Lavish interiors, in the Winter Palace at the Hermitage
Posted by Lisa Hill on August 30, 2012
One last post from me tonight, to share some of my photos from the Winter Palace at the Hermitage. As we all know, all the Royals of Europe competed with each other to have the most lavish palaces and the most splendid art collections, and one thing we can certainly thank the Bolsheviks for is that they nationalised Catherine the Great’s extravaganza and added to it by nationalising all the other private collections in Russia as well. (Mind you, they flogged off a fair bit of it when they were short of money most notably to American galleries and museums).
There are heaps of lovely books about the art works in the Hermitage and you can also see them online so I’ve confined myself to the interiors: massive chandeliers, some so big and heavy that none of us wanted to stand underneath them); tables inlaid with precious stones including one with grapes depicted in rubies; a gold clock in the shape of a huge bird which represents the ‘flight of time’; and massive urns made in precious stones such as jasper and lapis lazuli (which used to be placed lower on the ground so that they could be filled with chocolates for guests to help themselves).

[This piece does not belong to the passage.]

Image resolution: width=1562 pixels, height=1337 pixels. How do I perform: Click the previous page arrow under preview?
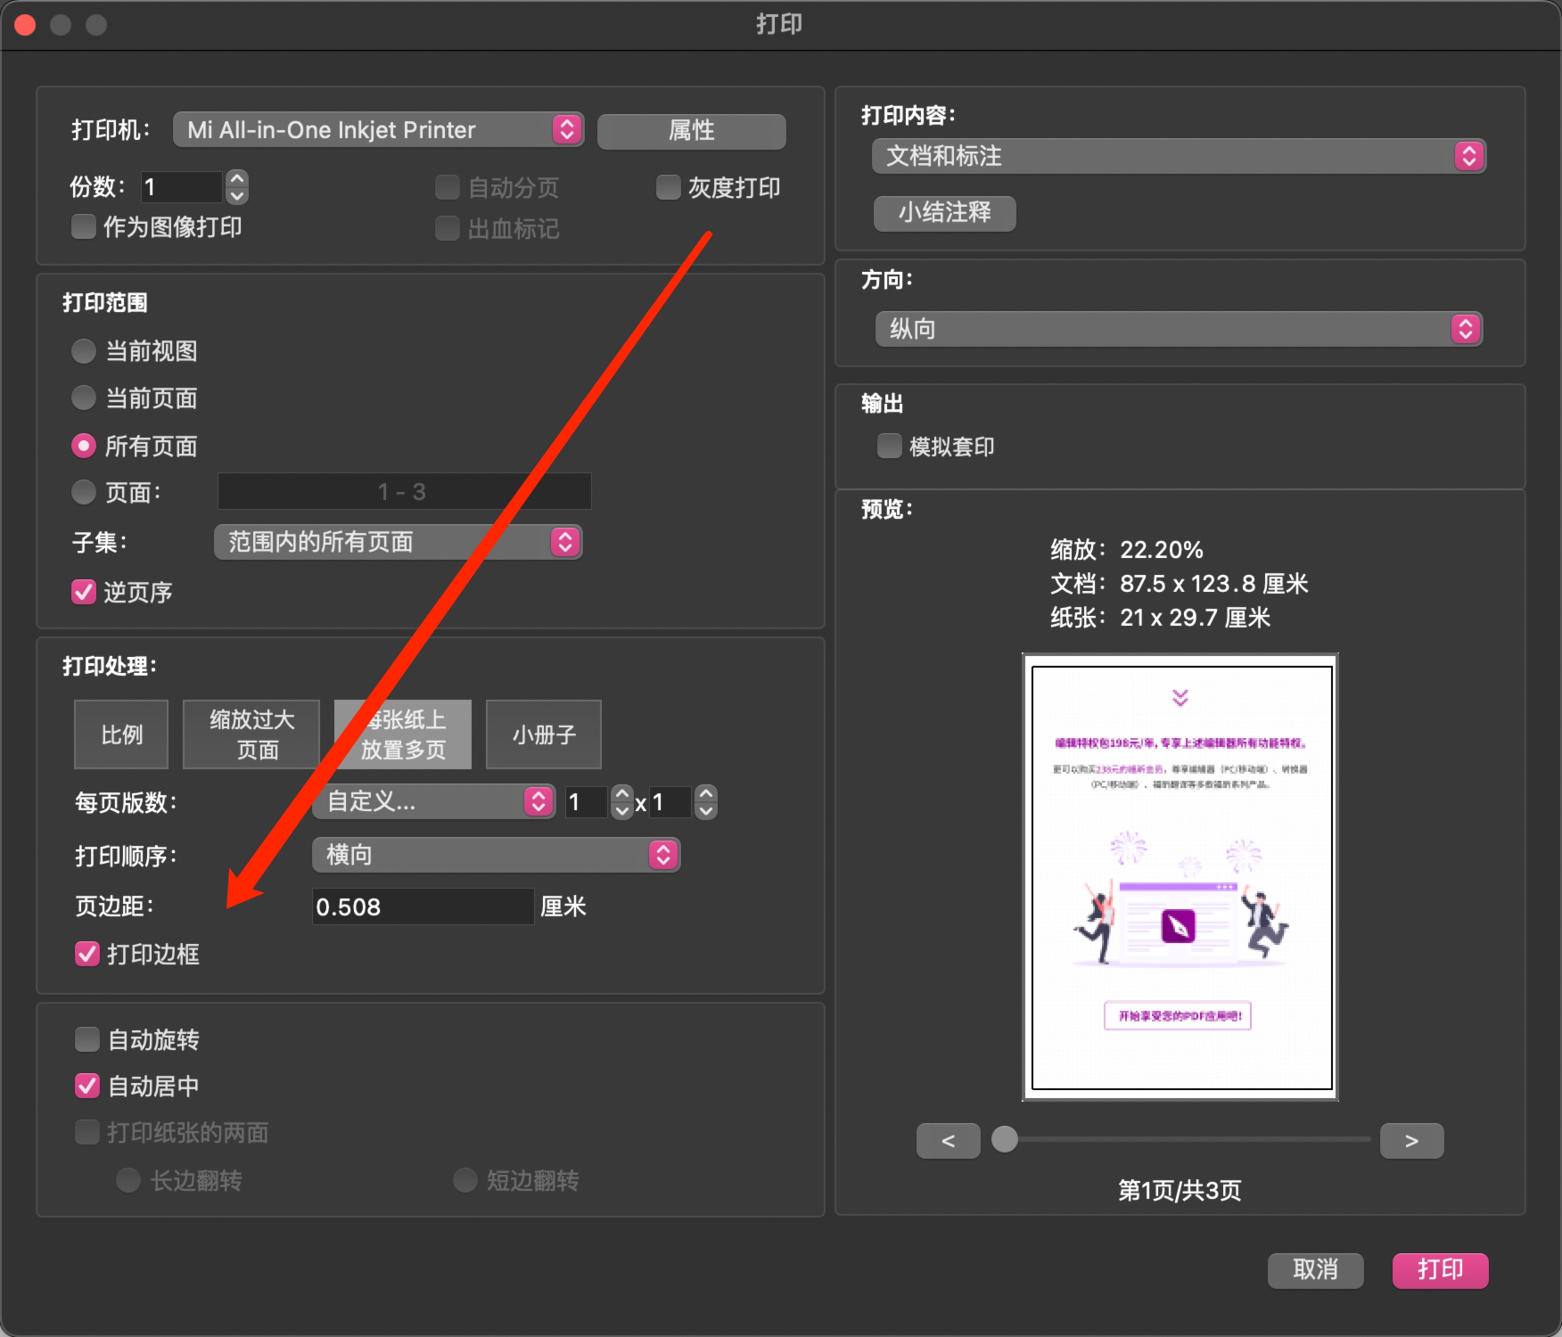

There are rooms decorated with gold columns, frescoes, and tapestries, and also a ‘hall of heroes’ commemorating the great victory over Napoleon – where you will notice some green baize empty spaces amongst the portraits. These empty spaces are those of heroes who died of wounds, and in the days before photography, not every man had a portrait suitable for hanging in a gallery such as this, but they commemorated their names anyway so that they wouldn’t be forgotten. (The Duke of Wellington has his portrait in this gallery too, which pleased the British tourists among our group).